Stored data:
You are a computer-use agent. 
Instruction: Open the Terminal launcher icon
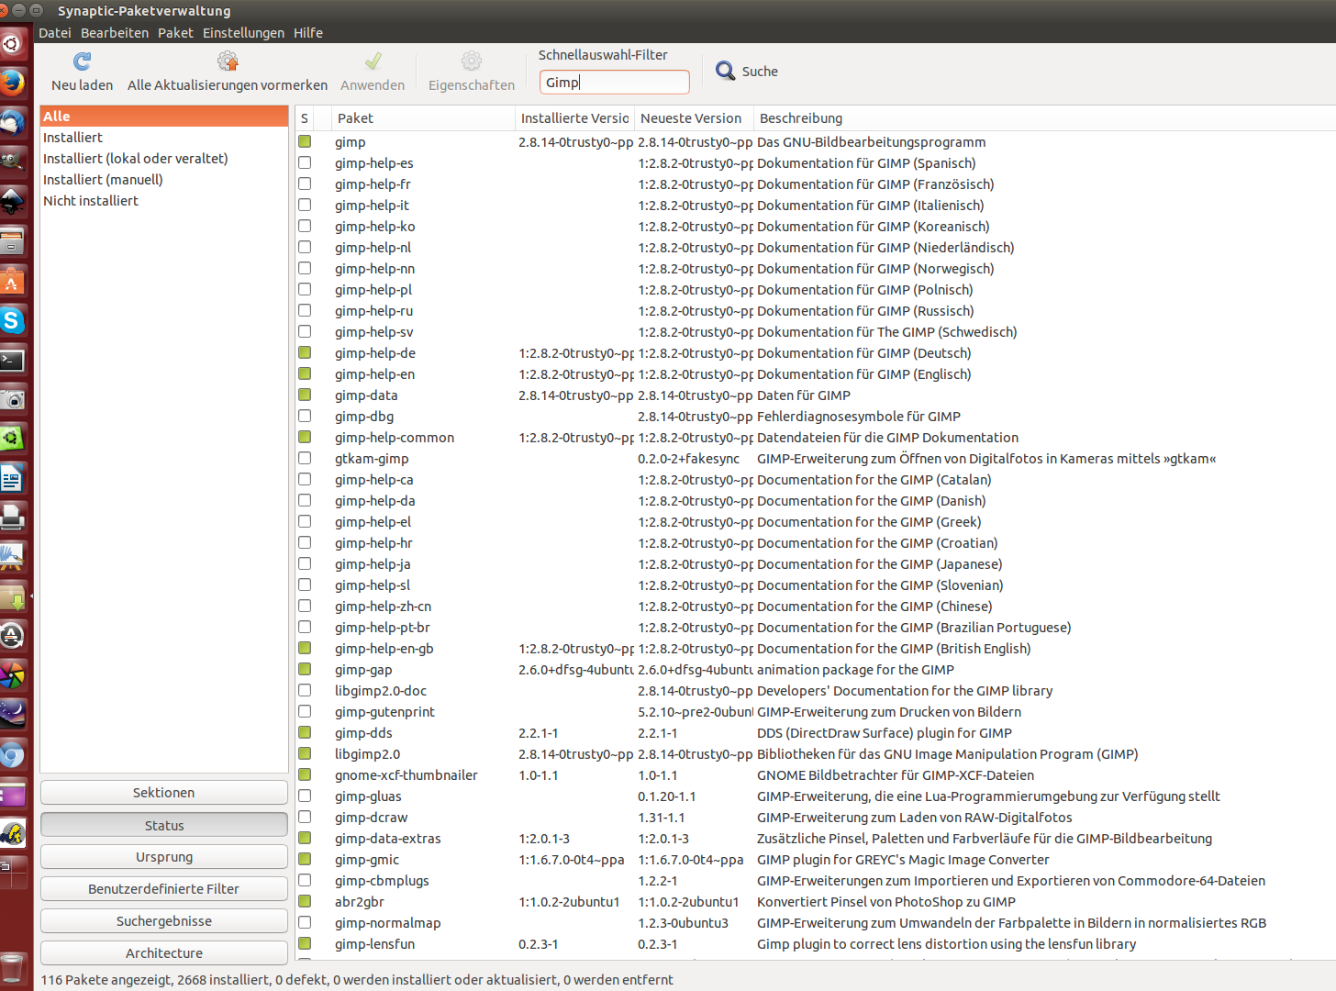click(12, 360)
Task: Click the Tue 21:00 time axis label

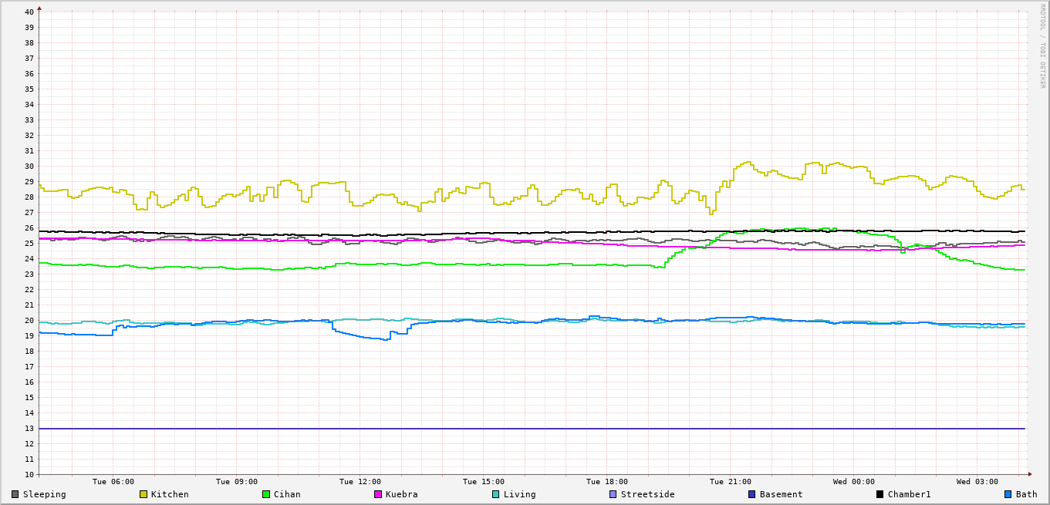Action: coord(731,482)
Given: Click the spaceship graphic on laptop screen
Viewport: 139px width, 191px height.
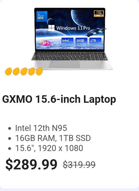Looking at the screenshot, I should pos(96,32).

To do: The range to set down runs from the line containing "Instruction: Open the Terminal launcher icon" through the final line of the data, both ends included; give it exactly and drop the pictures.

Written solution:
Instruction: Open the Terminal launcher icon
click(12, 360)
Task: Click the Tue 21:00 time axis label

Action: coord(731,482)
Given: Click the spaceship graphic on laptop screen
Viewport: 139px width, 191px height.
Looking at the screenshot, I should pos(96,32).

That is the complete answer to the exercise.